JPMorgan Chase on Monday announced that Marianne Lake would take over from Douglas Braunstein as the company's new chief financial officer in January, and would join the company's Operating Committee, reporting to CEO James Dimon. Lake currently serves as the CFO for JPMorgan Chase's consumer and community Banking unit.
Braunstein will be moved upstairs, becoming a vice chairman of the company, to "focus on serving top clients of the firm — drawing on his years of expertise and experience in key client coverage roles in our investment bank."
UBS analyst Brennan Hawken on Monday said that Lake's appointment was "largely expected," and that her membership in the Operating Committee "restores the prior reporting structure for JPM's CFO, which was adjusted this summer in the wake of the CIO trading loss."
Hawken added that "although the firm has indicated Mr. Braunstein stepping down was not related to the whale trade, we expect some investors may view this as another step in putting that issue to rest."

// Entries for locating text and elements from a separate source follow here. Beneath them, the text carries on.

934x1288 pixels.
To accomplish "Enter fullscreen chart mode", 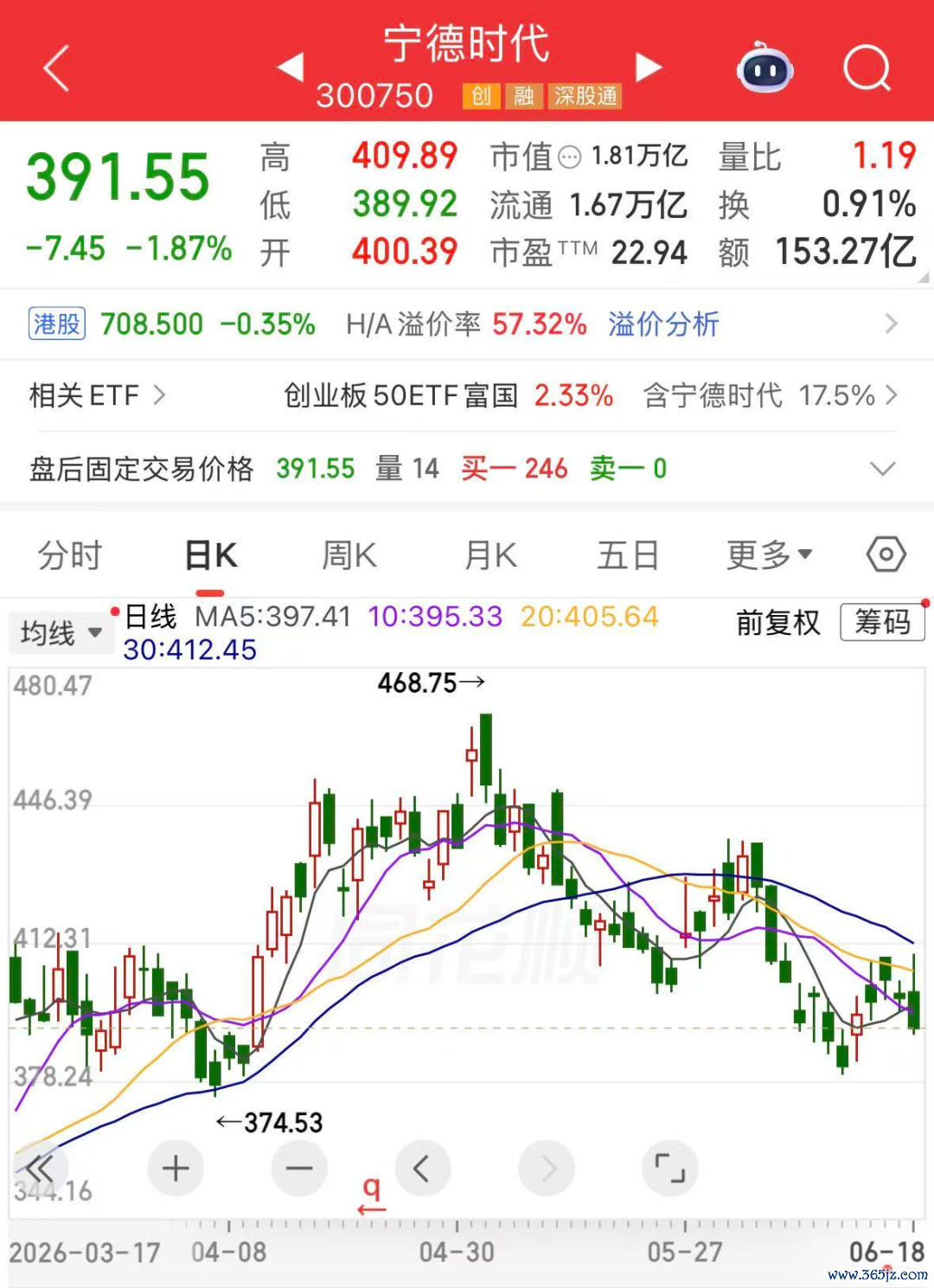I will [x=670, y=1169].
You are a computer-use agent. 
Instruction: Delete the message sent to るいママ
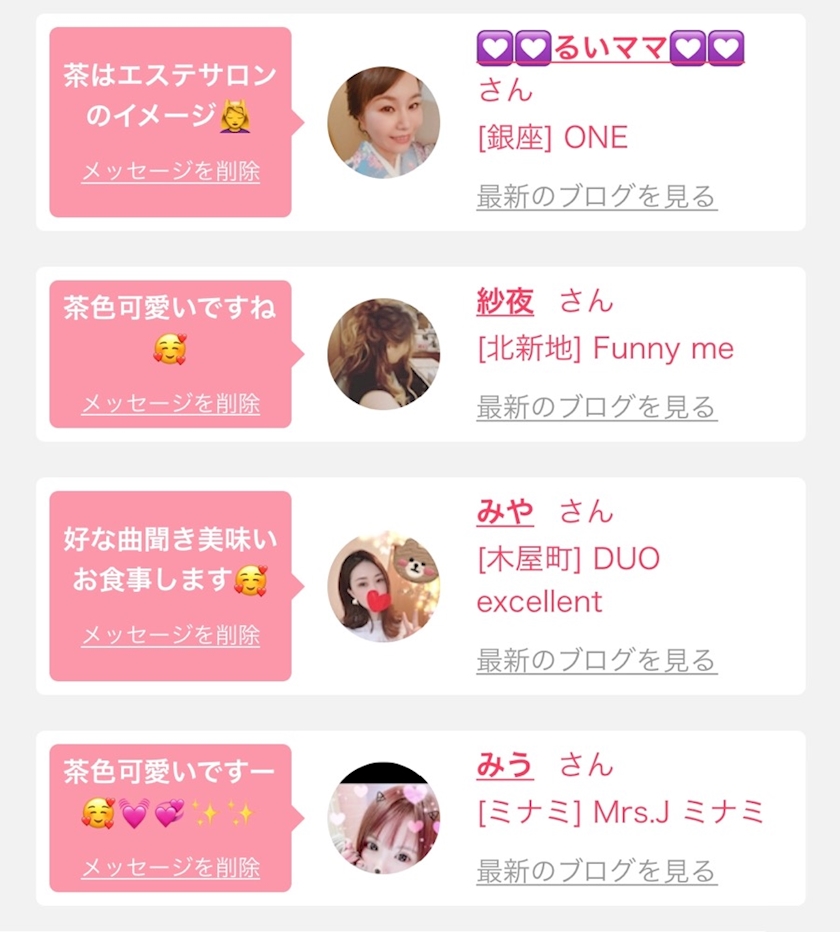tap(170, 171)
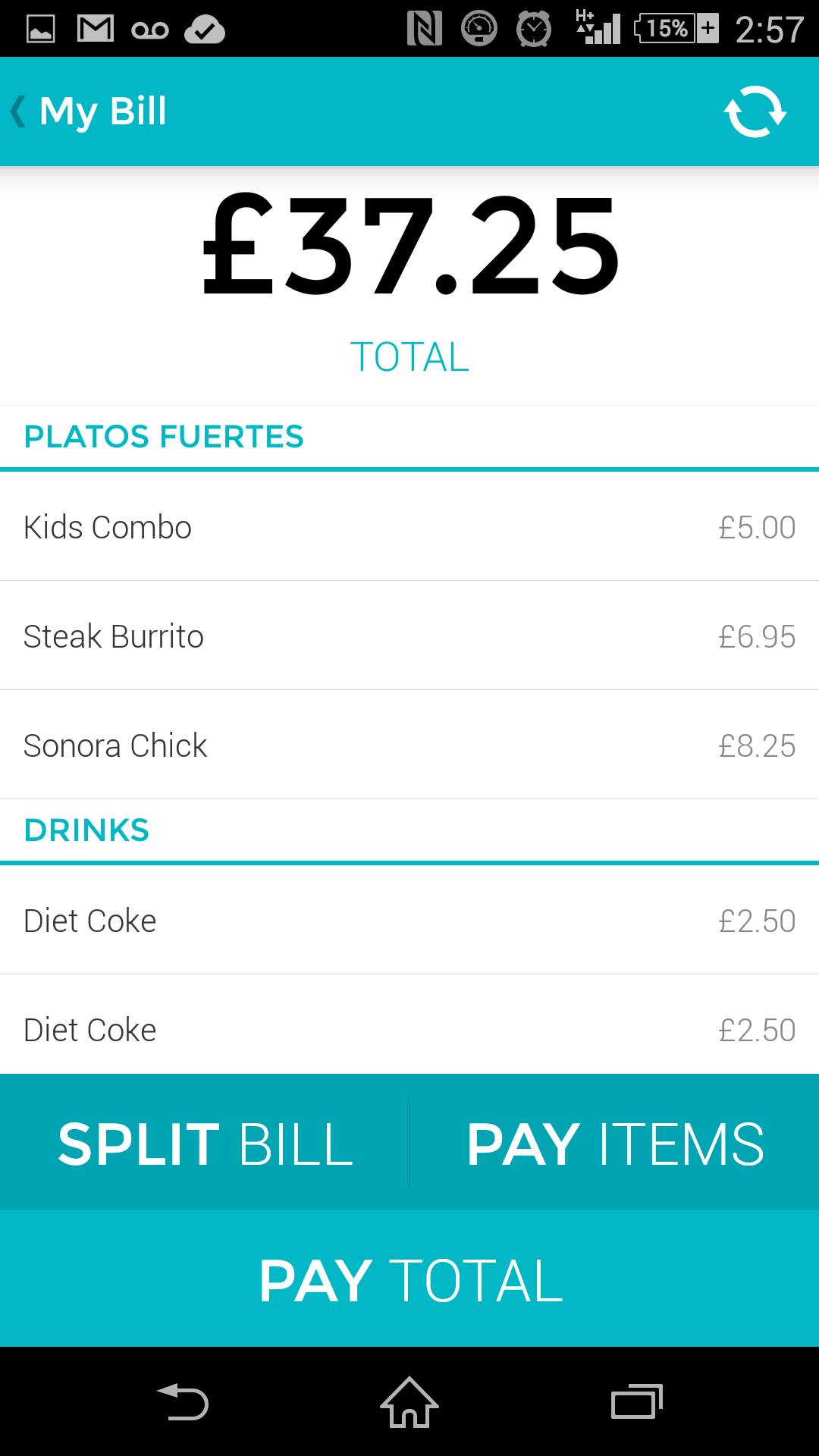This screenshot has width=819, height=1456.
Task: Choose Pay Items
Action: (x=615, y=1143)
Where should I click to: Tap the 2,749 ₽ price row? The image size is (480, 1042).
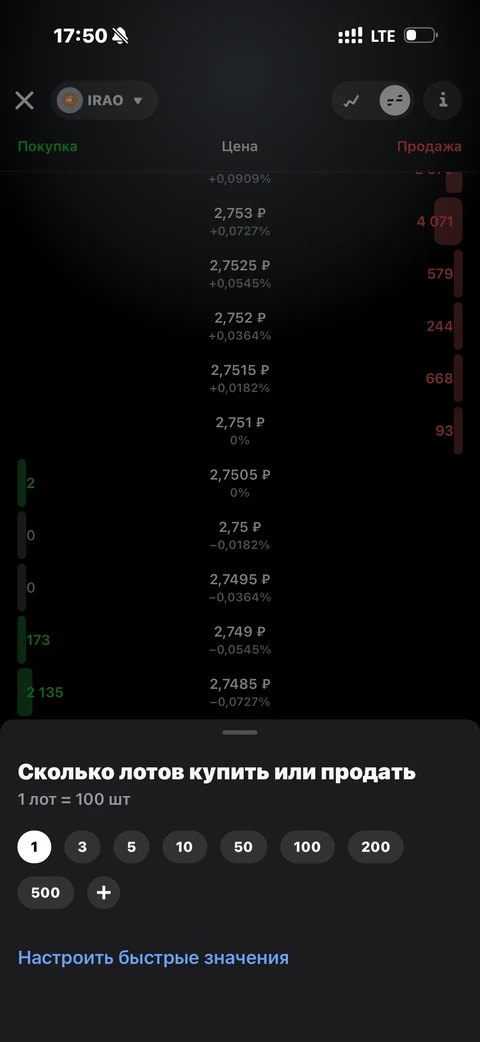click(240, 640)
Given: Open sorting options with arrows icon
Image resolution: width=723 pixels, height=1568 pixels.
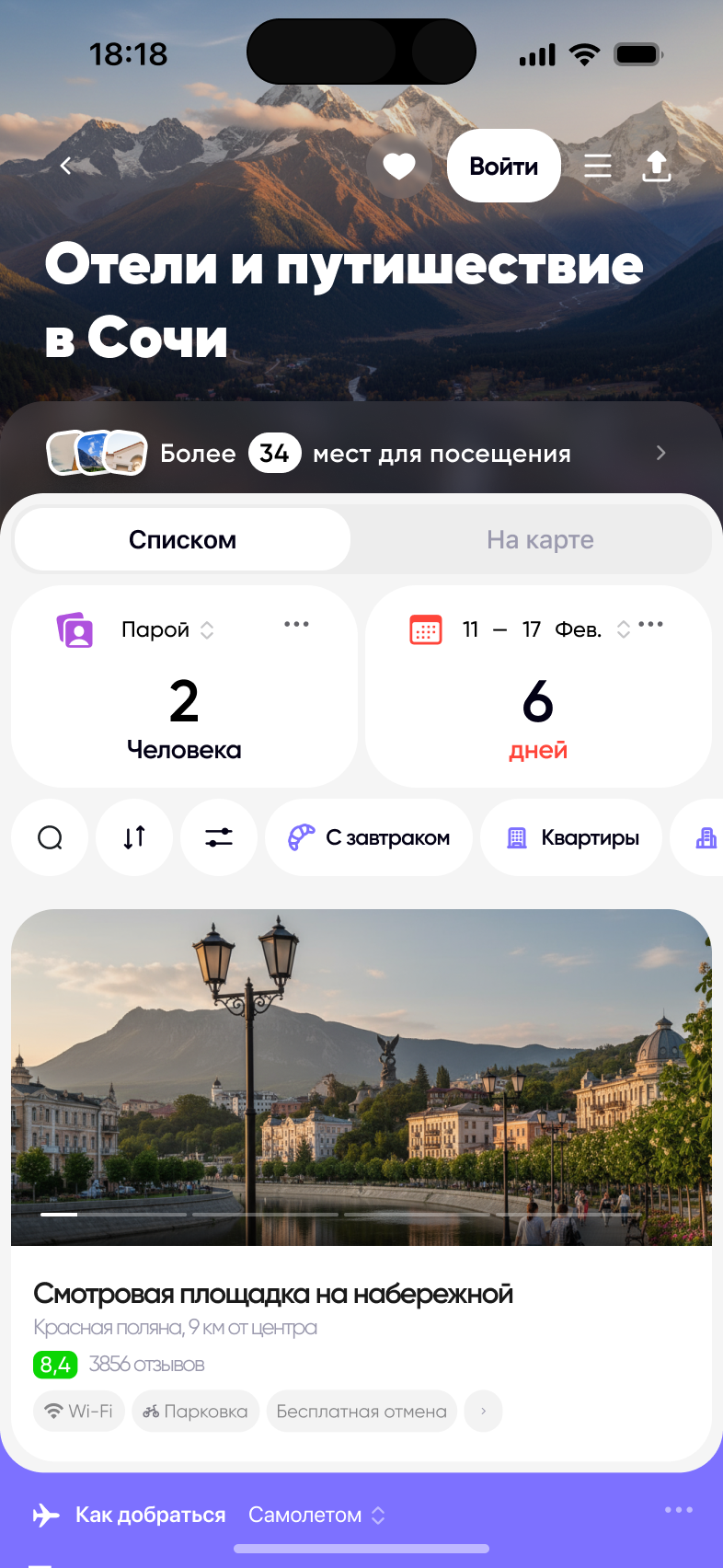Looking at the screenshot, I should tap(134, 837).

CIO refers to JPMorgan's Chief Investment Office, responsible for the now infamous "London Whale" hedge trade, which led to $4.4 billion in trading losses during the second quarter, as the company worked to unwind a very large hedge position. The company still managed to earn $5 billion during the second quarter, with earnings increasing to $5.7 billion in the third quarter.
Following the completion of the last round of Federal Reserve stress tests in March, JPMorgan raised its quarterly dividend by a nickel to 30 cents a share, and its board of directors authorized a new share repurchase plan, with the Fed approving $12 billion in buybacks for 2012, followed by another $3 billion in buybacks for the first quarter of 2013. After Dimon in May first announced the hedge trading problem and provided a preliminary loss estimate, the company suspended its $15 billion share repurchase program, after buying back just $1.6 billion worth of shares.
The company reported on Nov. 8 that after submitting a revised capital plan to the Federal Reserve, the company was approved to buy back up to $3 billion in shares during the first quarter of 2013.
Hawken's "buy" rating for JPMorgan Chase was unchanged, along with his price target of $46, which represents 13 percent upside to the closing price on Monday of $40.59.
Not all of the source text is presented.